Schwäbische Zeitung (Bad Waldsee / Aulendorf)
Wenn der „Offene Mittagstisch“geschlossen bleibt
Senioren reagieren traurig, aber größtenteils mit Verständnis
AULENDORF - „Als bekannt gegeben wurde, dass der Offene Mittagstisch in Aulendorf vorerst nicht stattfinden wird, bekam ich viele Anrufe von unseren Senioren, die natürlich sehr enttäuscht waren“, berichtet Teamleiterin Christina Näßler. Kein Wunder, hatte dieses Angebot der katholischen Kirchengemeinde doch einen Stammplatz im Kalender vieler Senioren.

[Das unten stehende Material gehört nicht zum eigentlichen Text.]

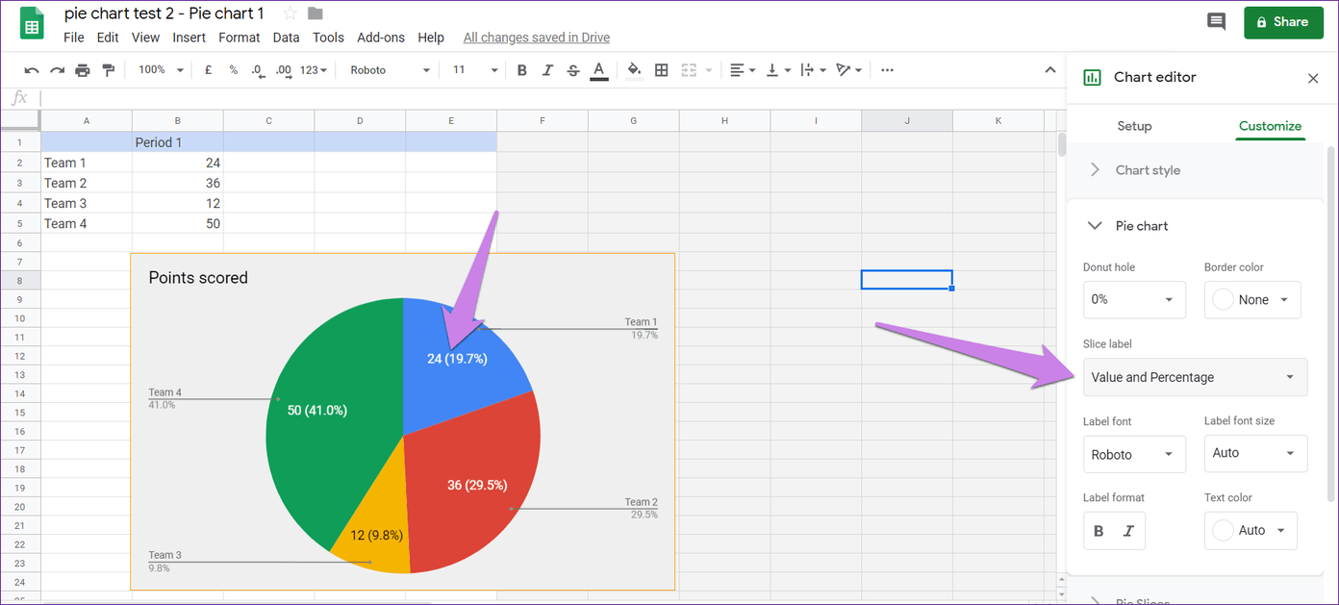Open the Donut hole percentage dropdown
This screenshot has height=605, width=1339.
coord(1134,299)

Über das Winterhalbjahr organisierte bislang ein ehrenamtliches Betreuungsteam im Gemeindehaus St. Martin jeden Donnerstag ein warmes Mittagessen in Gesellschaft für alle, die beides gut gebrauchen können. Dieses Angebot stand allen Menschen offen und war nicht zuletzt für ältere Aulendorfer eine bereichernde Abwechslung. Wer den Beitrag von vier Euro aufbringen konnte, gab diesen in ein „Kässle“, wer diesen Betrag nicht aufbringen konnte, gab weniger. Das Essen aus Suppe oder Salat, Hauptgang und Dessert kam in Warmhalteboxen vom Zentrum für Psychiatrie (ZfP) Bad Schussenried. Die Besucherzahlen gingen in den letzten sieben Jahren stetig nach oben und pendelten sich zuletzt bei etwa 40 Teilnehmern ein.

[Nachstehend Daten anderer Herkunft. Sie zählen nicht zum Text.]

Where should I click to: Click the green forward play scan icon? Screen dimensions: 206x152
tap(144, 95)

Im achten Jahr müssen die Senioren nun auf dieses liebgewonnene Angebot verzichten. Viele Stammgäste reagieren traurig, aber mit großem Verständnis, so wie Anneliese Müller: „Es war immer sehr schön, das Essen war gut und natürlich die Gemeinschaft. Aber jetzt ist es eben anders. Wir Senioren haben schon so vieles mitgemacht, da stehen wir diese Zeit auch noch durch. Wichtig wäre, dass sich alle an die Auflagen halten und nicht wie in Leipzig ohne Abstand und ohne Mundschutz demonstrieren.“
Maria Moser fehlt der Mittagstisch sehr, es sei immer so nett gewesen, der Impuls vom Diakon, das Essen und vor allem natürlich die Tischgemeinschaft. „Und hinterher haben wir dann immer noch einen Verdauungsspaziergang gemacht“, blickt die rüstige Seniorin bedauernd zurück. Sie wünscht sich sehnlichst, „dass die ‚Kommede‘ bald vorbei ist.“
Doch nicht nur den Teilnehmern fehlt die Aktion, auch das Team vermisst den Dienst. „Sollte sich die Lage zum Positiven verändern, sind wir alle mit Begeisterung auch kurzfristig jederzeit bereit für den Einsatz“, bestätigt die ehrenamtliche Teamleiterin Näßler. Diakon Willy Schillinger betont, dass seitens des Veranstalters die Verantwortung für die Gesundheit von Mitarbeitern und Gästen im Vordergrund stehe. „Wir wissen nicht, was nach dem Lockdown-Light sein wird, aber wir werden unsere Planungen entsprechend abstimmen“, betont der Hauptverantwortliche.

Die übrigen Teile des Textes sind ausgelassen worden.